Here’s a ready-to-drop-in wiki entry for your repos/Notion. It’s practical, opinionated, and tailored to Drupal/Symfony projects.

robots.txt — Complete Guide (Concepts, Usage & Recommendations)

Audience: Developers, PMs, and SEO maintainers Applies to: Drupal, Symfony, static sites, APIs, staging & production

1) What `robots.txt` is (and isn’t)

What it is: A plain-text file at the site root (e.g., https://example.com/robots.txt) that tells well-behaved crawlers which URLs they may or shouldn’t crawl.
What it isn’t:
- A security control. It does not hide private content.
- A de-indexer for already indexed URLs (use noindex via meta or headers).
- A rate limiter (some engines ignore Crawl-delay; use server/serverless throttling).

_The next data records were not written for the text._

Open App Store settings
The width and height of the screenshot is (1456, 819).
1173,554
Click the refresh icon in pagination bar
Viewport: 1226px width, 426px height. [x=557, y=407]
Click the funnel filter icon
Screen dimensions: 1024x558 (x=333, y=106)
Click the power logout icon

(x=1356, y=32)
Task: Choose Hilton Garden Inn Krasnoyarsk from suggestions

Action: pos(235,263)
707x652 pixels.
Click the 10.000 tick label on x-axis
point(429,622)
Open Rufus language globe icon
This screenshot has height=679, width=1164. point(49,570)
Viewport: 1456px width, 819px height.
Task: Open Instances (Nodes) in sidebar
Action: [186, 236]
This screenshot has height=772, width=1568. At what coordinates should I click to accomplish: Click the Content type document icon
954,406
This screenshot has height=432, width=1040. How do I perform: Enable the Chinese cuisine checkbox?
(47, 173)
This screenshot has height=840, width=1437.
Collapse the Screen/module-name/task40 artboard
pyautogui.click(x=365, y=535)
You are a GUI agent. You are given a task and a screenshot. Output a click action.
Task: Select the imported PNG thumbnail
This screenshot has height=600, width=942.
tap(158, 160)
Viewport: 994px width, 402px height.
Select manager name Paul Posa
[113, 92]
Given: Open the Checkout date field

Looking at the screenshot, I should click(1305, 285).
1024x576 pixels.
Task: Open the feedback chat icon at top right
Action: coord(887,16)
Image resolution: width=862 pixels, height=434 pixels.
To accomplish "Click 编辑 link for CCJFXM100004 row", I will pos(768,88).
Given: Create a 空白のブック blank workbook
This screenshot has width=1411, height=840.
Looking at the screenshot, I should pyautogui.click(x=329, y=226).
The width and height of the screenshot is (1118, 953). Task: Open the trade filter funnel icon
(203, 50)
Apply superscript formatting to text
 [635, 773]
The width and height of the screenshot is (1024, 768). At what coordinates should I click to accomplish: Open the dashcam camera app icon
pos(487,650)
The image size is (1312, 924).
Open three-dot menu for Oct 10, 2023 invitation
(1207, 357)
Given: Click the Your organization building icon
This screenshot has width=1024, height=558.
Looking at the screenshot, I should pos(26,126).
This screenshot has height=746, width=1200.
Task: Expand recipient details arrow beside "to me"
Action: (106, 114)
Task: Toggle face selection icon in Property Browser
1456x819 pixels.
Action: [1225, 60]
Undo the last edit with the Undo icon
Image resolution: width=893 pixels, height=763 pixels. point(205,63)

Rule of thumb: Use robots.txt to shape crawl paths; use meta tags/headers and canonicals to shape indexing; use authentication to protect private areas.

2) Syntax quick reference

A robots.txt file is parsed top-to-bottom in groups of:

User-agent: <identifier or *>
Allow: <path>
Disallow: <path>
Sitemap: <absolute-URL-to-sitemap>

2.1 User-agent

User-agent: * applies to all bots.
One or more specific agents can have their own blocks (e.g., User-agent: Googlebot).

2.2 Allow / Disallow

Paths are relative to site root.
Longest match wins when Allow and Disallow conflict.
Wildcards:
- * matches any sequence
- $ anchors end of URL
Examples:
- Disallow: /admin/ → blocks any URL starting with /admin/
- Disallow: /*?*utm_ → blocks URLs containing query params like utm_...
- Allow: /public/ with Disallow: / → only /public/ allowed

2.3 Sitemaps

Use absolute URLs, one per line if multiple:

Sitemap: https://example.com/sitemap.xml
Sitemap: https://example.com/sitemap-news.xml

2.4 Crawl-delay (⚠️)

Not a web standard; Google ignores it. Some engines may honor, many don’t. Prefer server-side rate limits if bandwidth is a concern.

3) Choosing a policy: decision tree

Is the site public marketing/docs? → Allow all, block noisy/duplicate paths, provide sitemap(s).
Is it a web app (login-gated)? → Disallow everything. Keep authentication as the real barrier.
Is it staging/preview? → Disallow everything and enforce HTTP Basic Auth.
Is it an API? → Disallow everything; optionally allow /docs/ only.
Do you want SEO tools’ crawlers (Ahrefs/Semrush/etc.)? → Allow only if you use them; otherwise disallow to save bandwidth.
AI/open-corpus crawlers (GPTBot/CCBot/Amazonbot)? → Decide explicitly. Default to opt-out if data use is sensitive.

4) Templates (copy/paste)

Replace example.com. Keep only the blocks you need.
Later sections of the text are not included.